Dataset items
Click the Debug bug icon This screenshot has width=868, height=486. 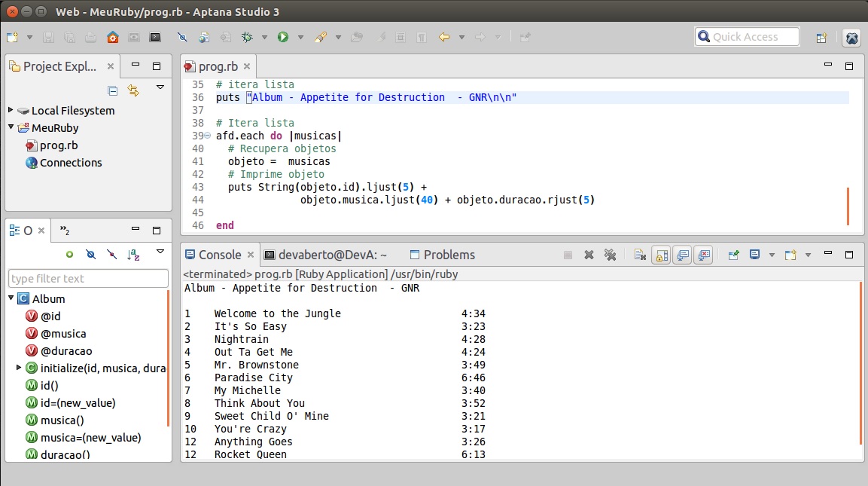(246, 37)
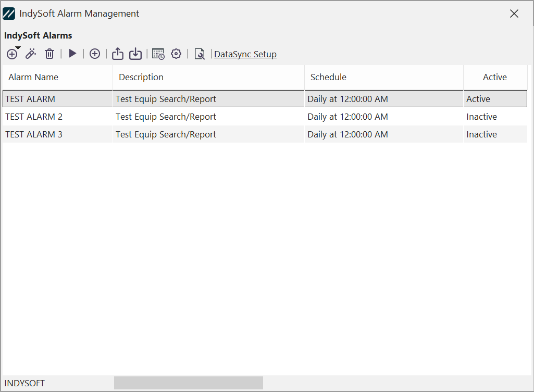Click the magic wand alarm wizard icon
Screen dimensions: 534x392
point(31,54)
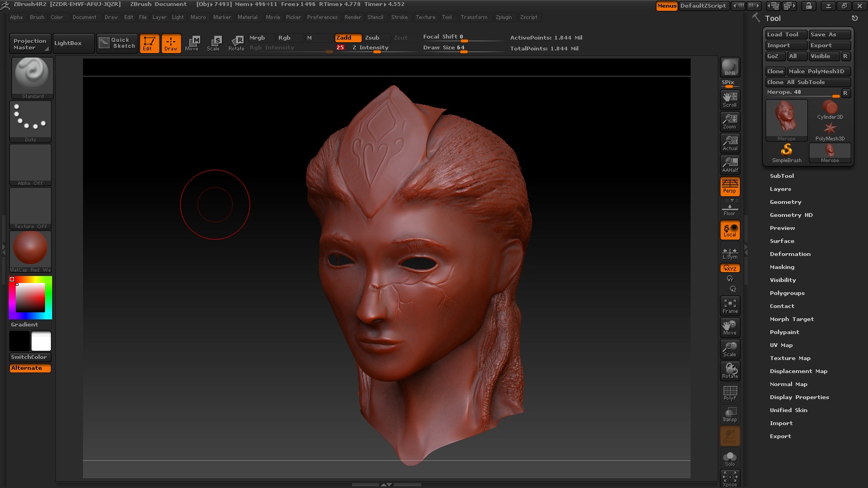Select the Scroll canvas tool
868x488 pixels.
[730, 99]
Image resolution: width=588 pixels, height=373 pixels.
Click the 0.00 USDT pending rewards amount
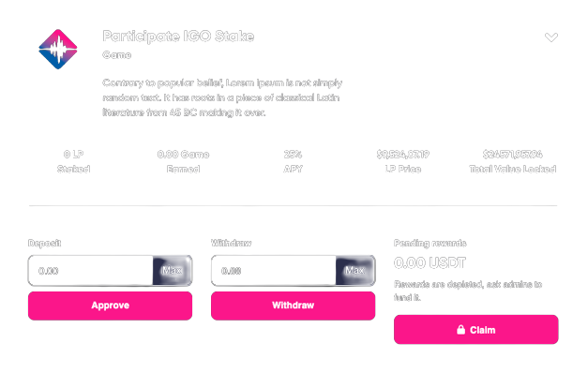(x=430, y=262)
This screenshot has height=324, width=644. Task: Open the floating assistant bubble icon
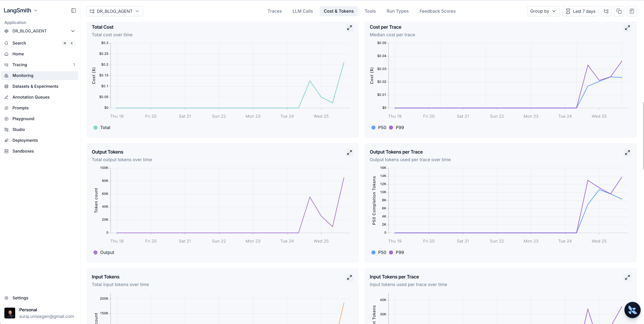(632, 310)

...

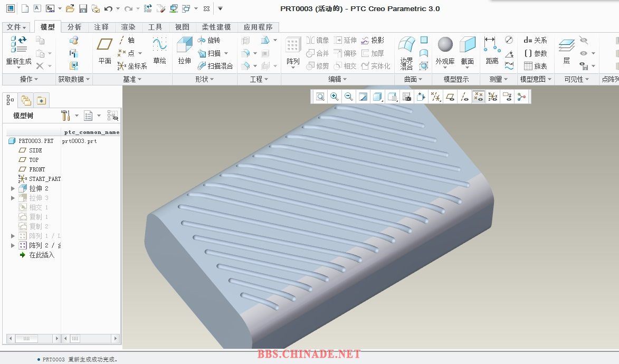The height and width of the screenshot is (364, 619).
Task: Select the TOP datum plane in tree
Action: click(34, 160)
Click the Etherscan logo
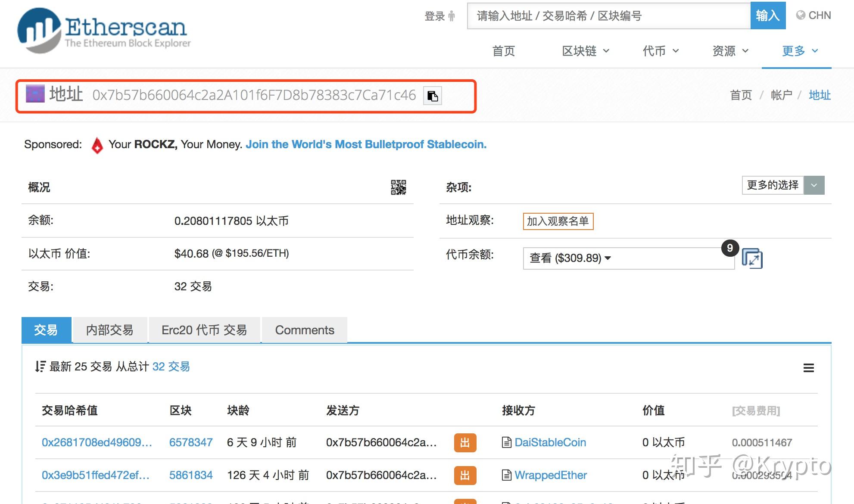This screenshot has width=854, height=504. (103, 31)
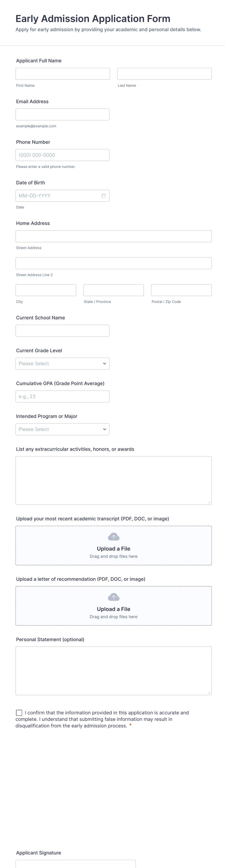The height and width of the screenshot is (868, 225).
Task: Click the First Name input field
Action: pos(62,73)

* * *

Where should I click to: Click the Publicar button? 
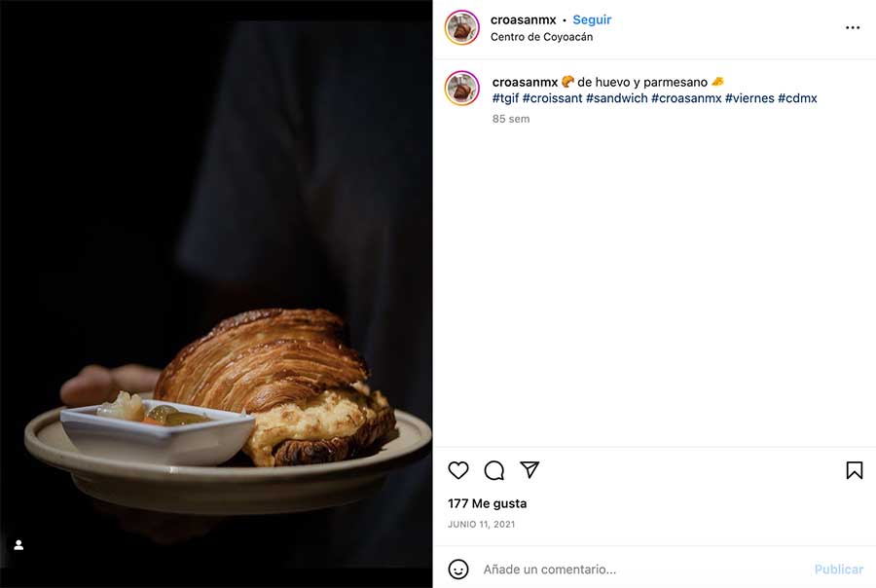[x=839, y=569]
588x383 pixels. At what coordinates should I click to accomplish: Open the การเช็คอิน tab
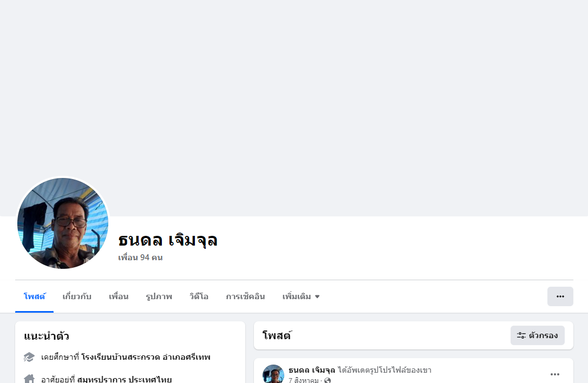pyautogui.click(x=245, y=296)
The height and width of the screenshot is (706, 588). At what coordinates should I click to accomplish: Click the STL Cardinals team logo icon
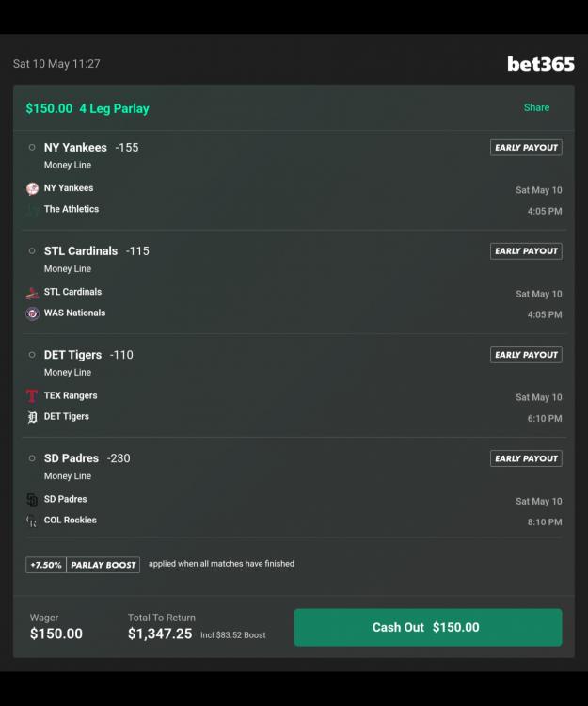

■ **INSTRUCTIONS TO FOLLOW**: Reproduce the entries verbatim, starting at the line containing "The height and width of the screenshot is (364, 619)." and ending at the line containing "Action: pos(62,73)", both lines included. Leave the pictures out.

■ **FULL OUTPUT**:
The height and width of the screenshot is (364, 619).
Task: Select the TOP datum plane in tree
Action: click(34, 160)
Click the Etherscan logo
This screenshot has width=854, height=504. (103, 31)
The height and width of the screenshot is (868, 225).
Task: Click the First Name input field
Action: pos(62,73)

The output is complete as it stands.